── Texte retenu

Baban et al. montrent par des études protéomiques et la microscopie électronique à balayage des plans que les « champignons » qui composent la surface clivée de la queue n’entrent pas dans un verrouillage mécanique ou une liaison covalente avec le corps principal de l’animal, mais forment plutôt des liaisons physiques par des forces adhésives. Ils montrent que cette adhérence est suffisamment forte pour que la queue ne se détache pas lors d’activités normales. En effet, une traction droite de la queue (fig 3 A) n’entraîne pas de défaillance. Par contre, lorsque la queue est tirée de côté (fig 3 B) à une petite distance d’un de ces plans de fracture (p.ex.si un prédateur s’en saisit), un mouvement de flexion de la queue initie une fissure d’un côté, qui se propage alors de manière catastrophique et conduit à une séparation complète de cette partie de la queue.
Fig. 3 Analyse à grande vitesse de l’autotomie de la queue. (A) Effort en traction,aucune initiation de fracture n’a été observée. (B) Mode de flexion, montrant l’initiation de la fracture. Une propagation catastrophique de la fracture a été observée après l’initiation de la fracture en mode flexion.[img] Source Baban, (2022)- traduit

Les auteurs proposent aussi  des vidéos dans les Supplementary Materials : movie S5 and S6.

Mise en perspective de l’autotomie et de ces structure dans le vivant

Ghatak, A. (2022) dans la news ici complète son résumé de cette recherche en présentant un éventail de cas d’autotomie chez des animaux et des plantes qui pourrait intéresser de nombreux enseignants. Bien qu’il persiste avec des explications téléologiques, ou anthropocentrées,  JTS se contente ici de proposer une traduction où sont repérées en vert ces raccourcis téléologiques, laissant libre le-la lecteur-trice. Jump-To-Science : donner envie d'accéder aux                    articles plutot que vulgariser encourage le lecteur à aller vérifier dans la news d’origine :  ici
 » Les conclusions de Baban et al. pourraient s’appliquer à des caractéristiques hiérarchiques similaires présentes sur les pattes de nombreux animaux grimpant aux murs. Les geckos, les insectes et les grenouilles ont tous attiré l’attention des scientifiques pour leur capacité exceptionnelle à marcher ou à s’élancer sur une variété de surfaces dans leur habitat, souvent lorsqu’ils sont situés sur une surface verticale ou même complètement à l’envers. L’adhérence forte, mais réversible, à leurs pieds est dérivée de microstructures hiérarchiques qui se divisent en poils de plus en plus fins, qui se terminent par des coiffes en forme de spatule ou de champignon.

────

● Le problème: D'après le texte retenu, par quel moyen les « champignons » de la surface clivée de la queue se lient-ils au corps principal de l'animal ? Les données n'ont aucun rapport avec le texte retenu.

── Données à examiner

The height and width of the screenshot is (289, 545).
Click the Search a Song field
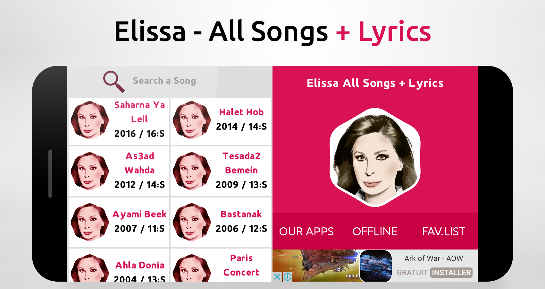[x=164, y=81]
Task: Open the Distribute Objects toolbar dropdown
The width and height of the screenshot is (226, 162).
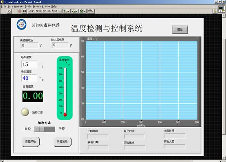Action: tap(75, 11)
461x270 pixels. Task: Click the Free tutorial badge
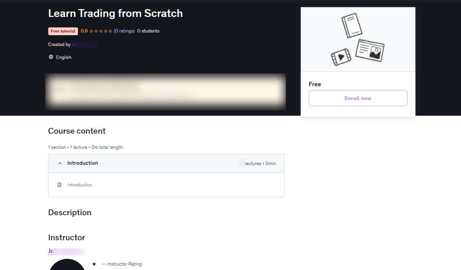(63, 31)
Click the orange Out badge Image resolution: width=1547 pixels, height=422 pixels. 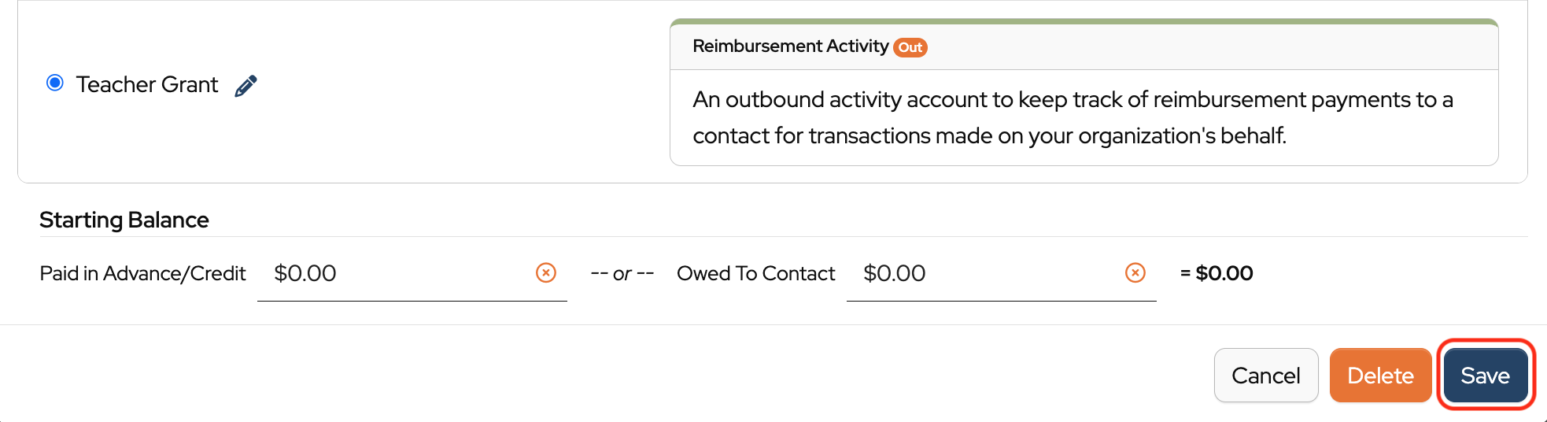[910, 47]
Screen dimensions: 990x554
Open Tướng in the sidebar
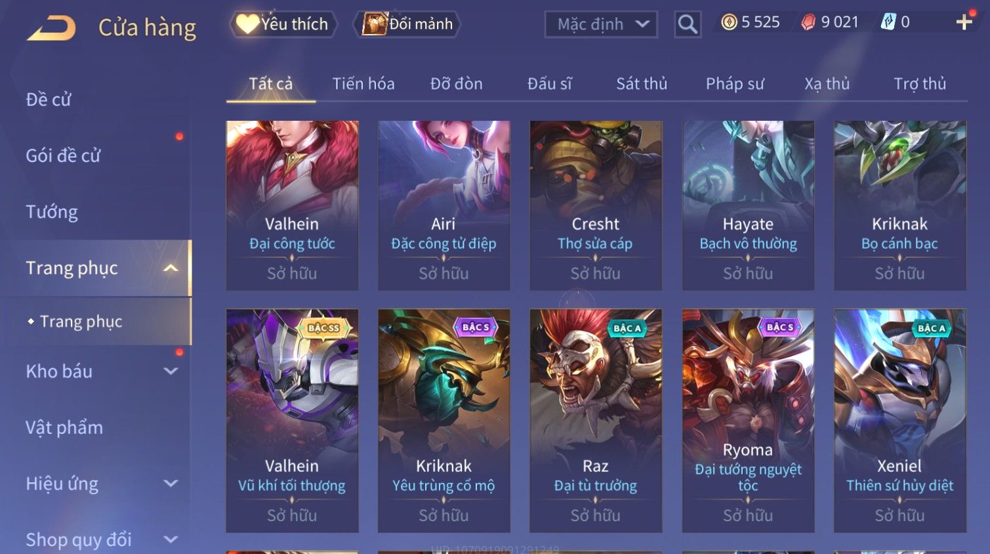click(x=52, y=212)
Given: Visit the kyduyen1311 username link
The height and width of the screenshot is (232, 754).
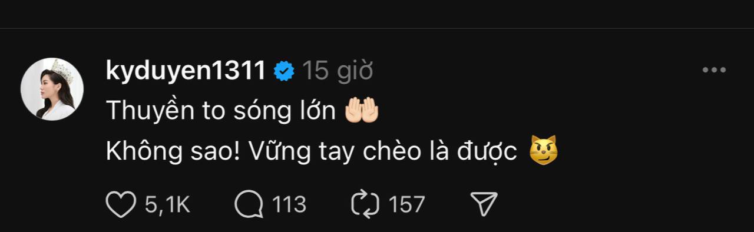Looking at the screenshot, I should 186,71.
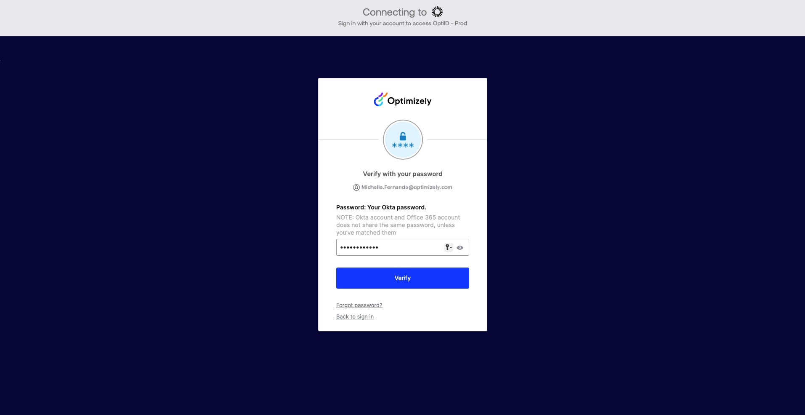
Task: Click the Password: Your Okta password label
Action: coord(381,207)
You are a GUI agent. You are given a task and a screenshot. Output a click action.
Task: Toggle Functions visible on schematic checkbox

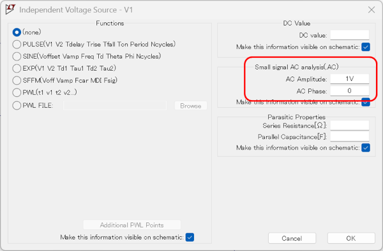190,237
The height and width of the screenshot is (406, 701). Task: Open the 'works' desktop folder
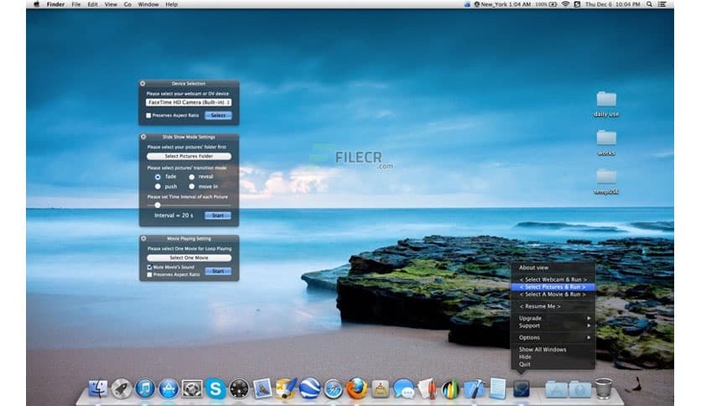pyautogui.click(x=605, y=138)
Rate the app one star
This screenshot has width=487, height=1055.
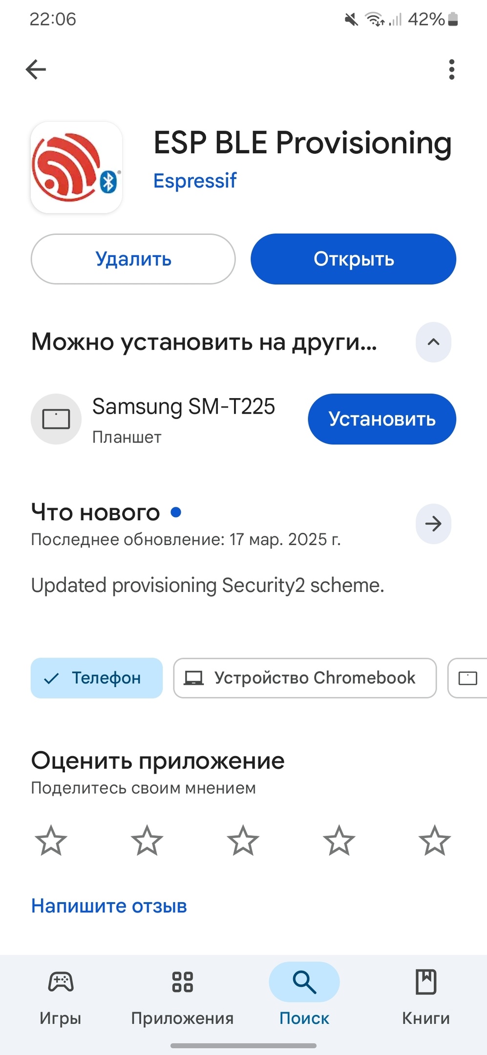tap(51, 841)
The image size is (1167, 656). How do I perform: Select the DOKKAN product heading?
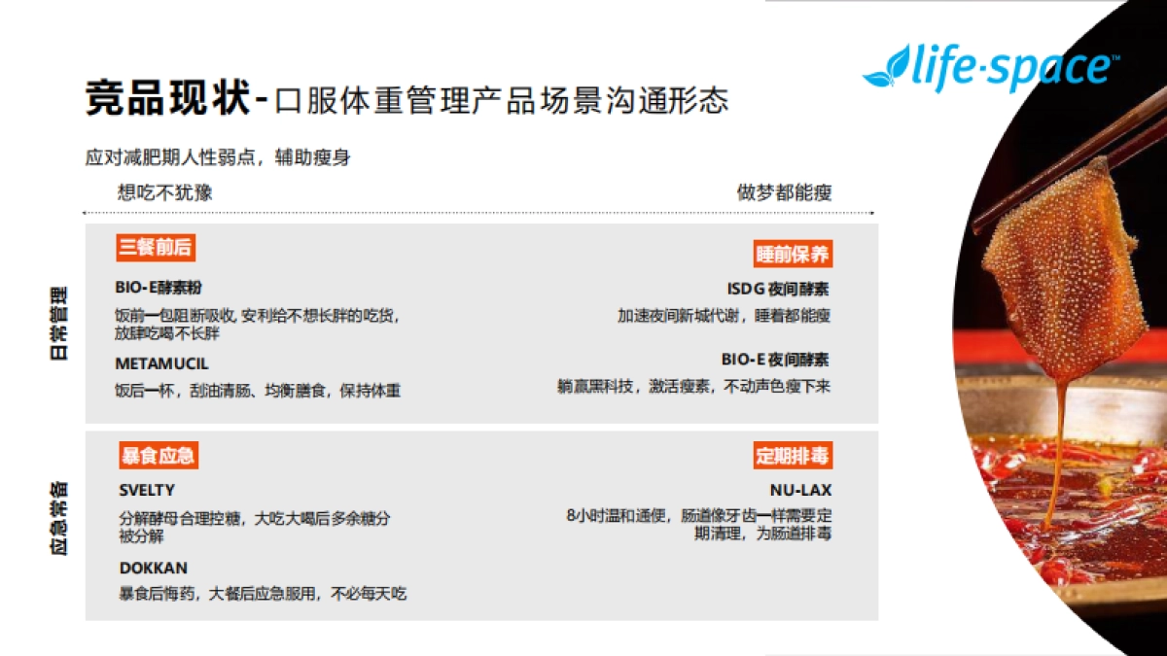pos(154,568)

────
── Données à examiner

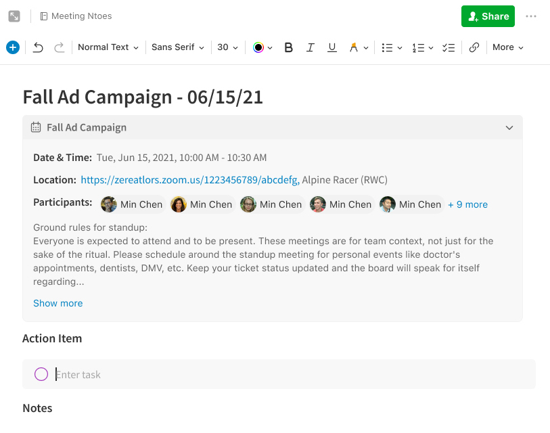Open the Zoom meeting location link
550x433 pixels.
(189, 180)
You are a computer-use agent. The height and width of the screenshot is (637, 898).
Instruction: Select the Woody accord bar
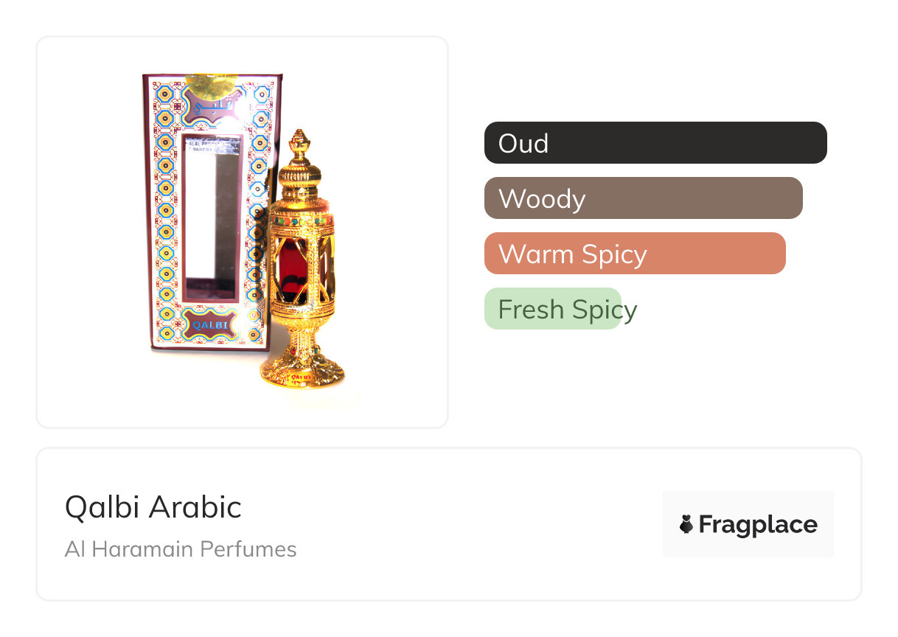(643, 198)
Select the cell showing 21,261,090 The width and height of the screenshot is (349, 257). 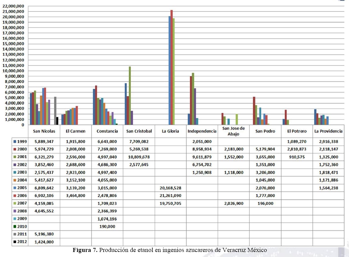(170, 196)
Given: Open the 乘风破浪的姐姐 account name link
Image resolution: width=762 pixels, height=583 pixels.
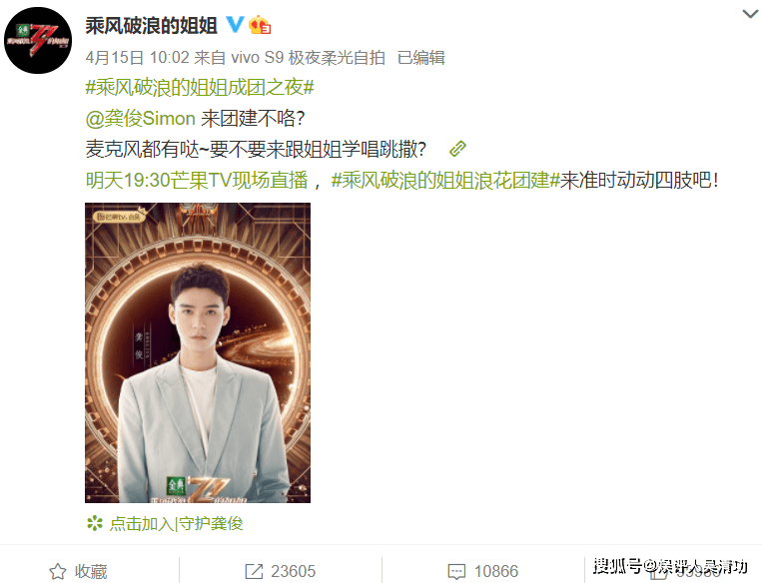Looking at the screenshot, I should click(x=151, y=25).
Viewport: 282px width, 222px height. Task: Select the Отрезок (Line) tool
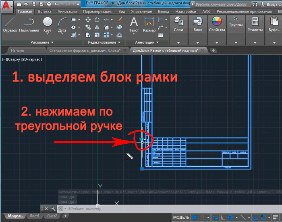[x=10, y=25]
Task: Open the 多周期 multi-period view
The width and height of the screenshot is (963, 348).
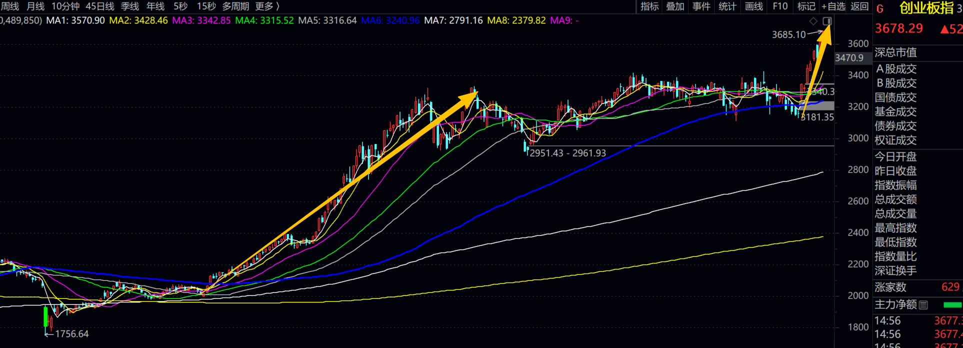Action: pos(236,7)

────

● Résultat ci-dessous: Ils forment des liaisons physiques par des forces adhésives, sans verrouillage mécanique ni liaison covalente.